Depending on the context and type of organization, the factotum can be an indispensable assistant in a high position of trust or a member of the house staff who takes on all those work for which no special domestic qualifications are required.

Culture

A famous example of a factotum is the barber (in French 'Figaro') in Gioachino Rossini's Italian opera The Barber of Seville from 1816. In the second scene in the first act, he sings:

Figaro qua, Figaro là,
Figaro su, Figaro giù.
Pronto, prontissimo
son come il fulmine,
sono il factotum della città.

Figaro here, Figaro there,
Figaro above, Figaro below,
ready, extremely ready,
I am like lightning,
am the factotum of the city.

Another famous factotum is the servant Passepartout (French for 'suitable for any occasion') from Jules Verne's novel Journey around the Earth in 80 Days from 1873.

Charles Bukowski chose factotum ( English factotum ) as the title of his book written between 1970 and 1974 about his time as a hobo in the United States in the 1940s.

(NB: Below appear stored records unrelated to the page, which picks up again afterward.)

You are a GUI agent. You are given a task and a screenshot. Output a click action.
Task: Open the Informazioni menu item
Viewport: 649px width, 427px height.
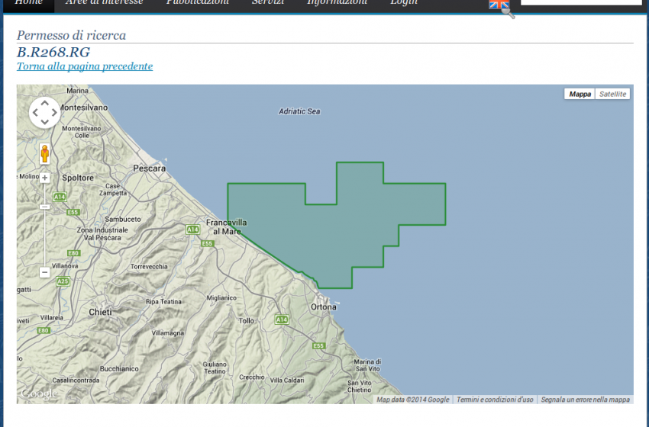coord(337,3)
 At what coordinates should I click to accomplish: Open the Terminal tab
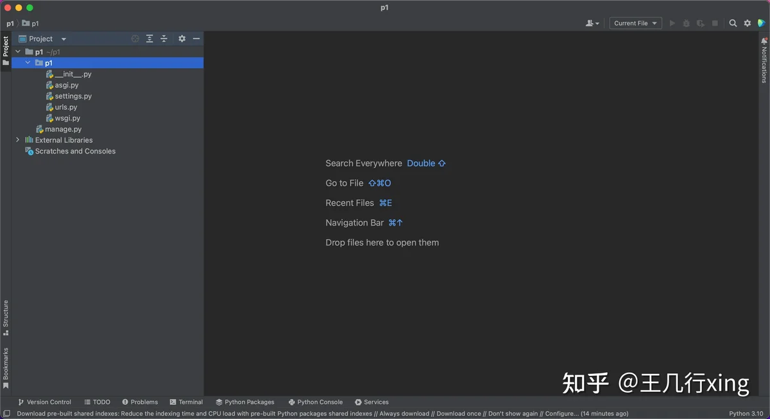coord(186,402)
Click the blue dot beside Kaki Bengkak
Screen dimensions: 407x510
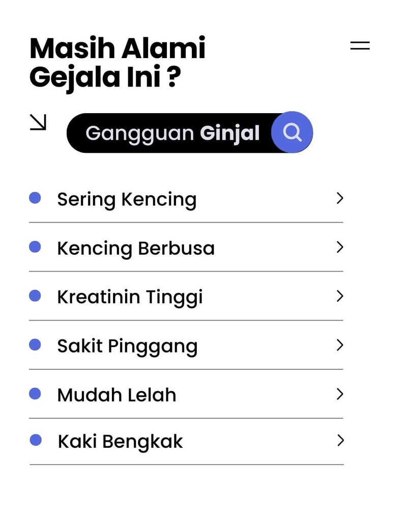[36, 440]
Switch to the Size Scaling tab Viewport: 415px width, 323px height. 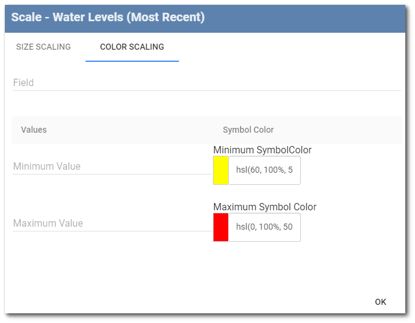44,47
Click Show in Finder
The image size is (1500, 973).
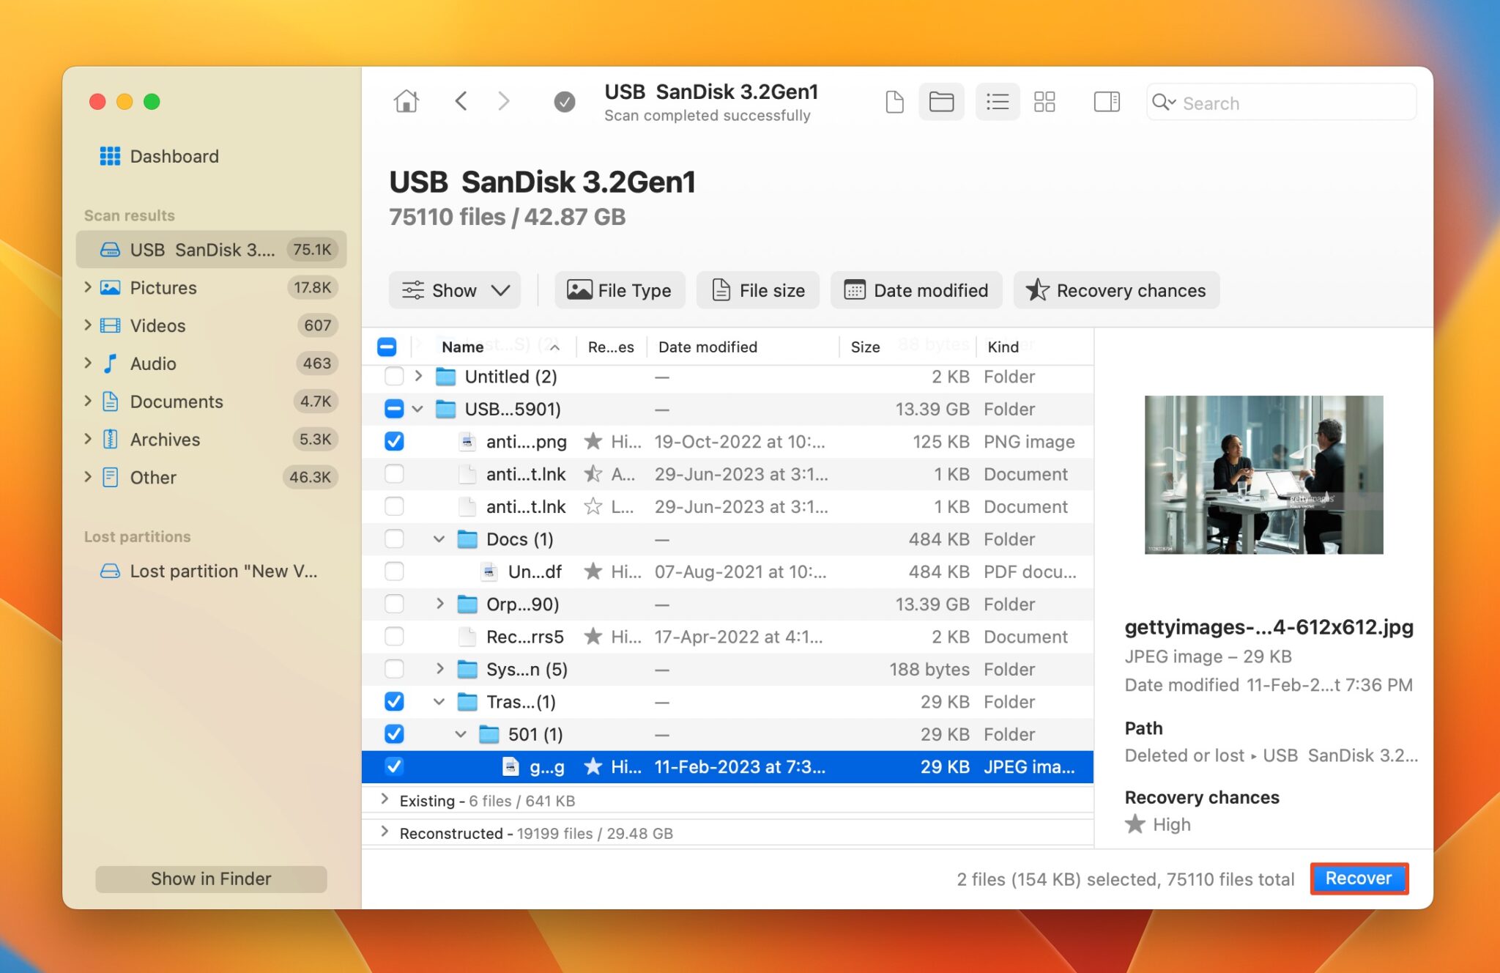pos(210,878)
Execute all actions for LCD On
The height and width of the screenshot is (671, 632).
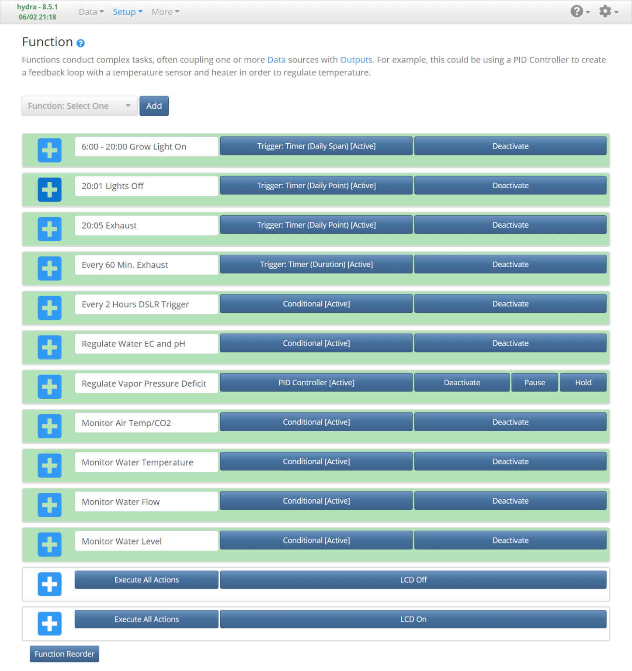pos(146,619)
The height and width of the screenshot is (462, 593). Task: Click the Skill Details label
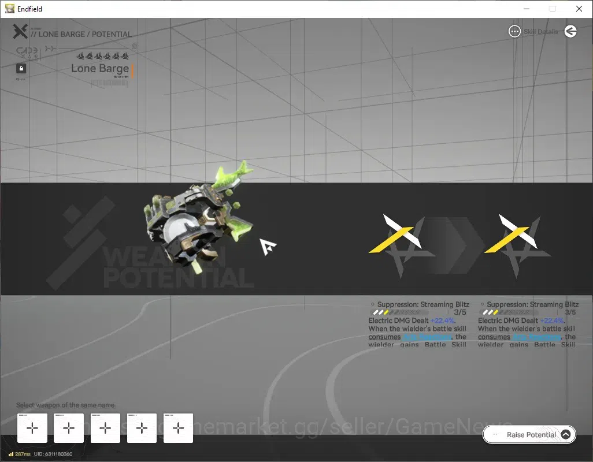coord(540,32)
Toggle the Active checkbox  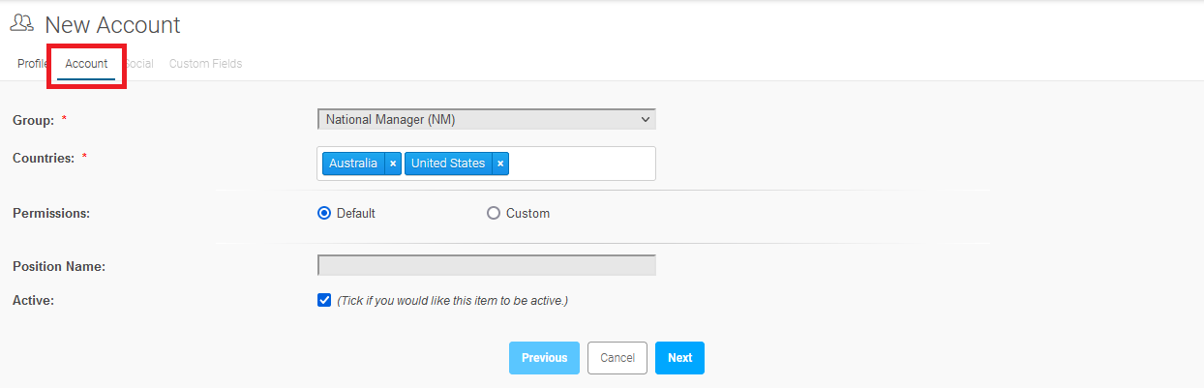[324, 300]
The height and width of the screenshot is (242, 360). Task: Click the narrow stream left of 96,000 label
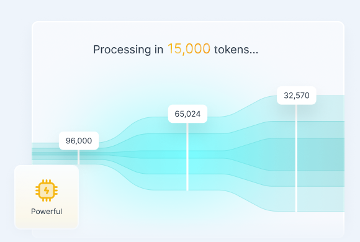click(45, 153)
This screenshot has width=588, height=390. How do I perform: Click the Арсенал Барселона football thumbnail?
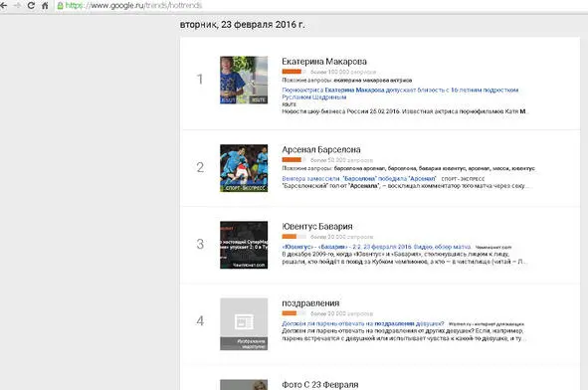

The Norwegian director Bent Hamer filmed this book in 2005 as Factotum with Matt Dillon in the role of the drinking and gambling addicted casual worker Henry Chinaski .

See also

Web links

Wiktionary: factotum  - explanations of meanings, word origins, synonyms, translations

Individual evidence

  1. ^ Friedrich Kluge: Etymological dictionary of the German language .
  2. ^ Alfred Sellner: Latin in everyday life. VMA-Verlag, Wiesbaden 1987, ISBN 978-3-92-812711-0 , p. 47.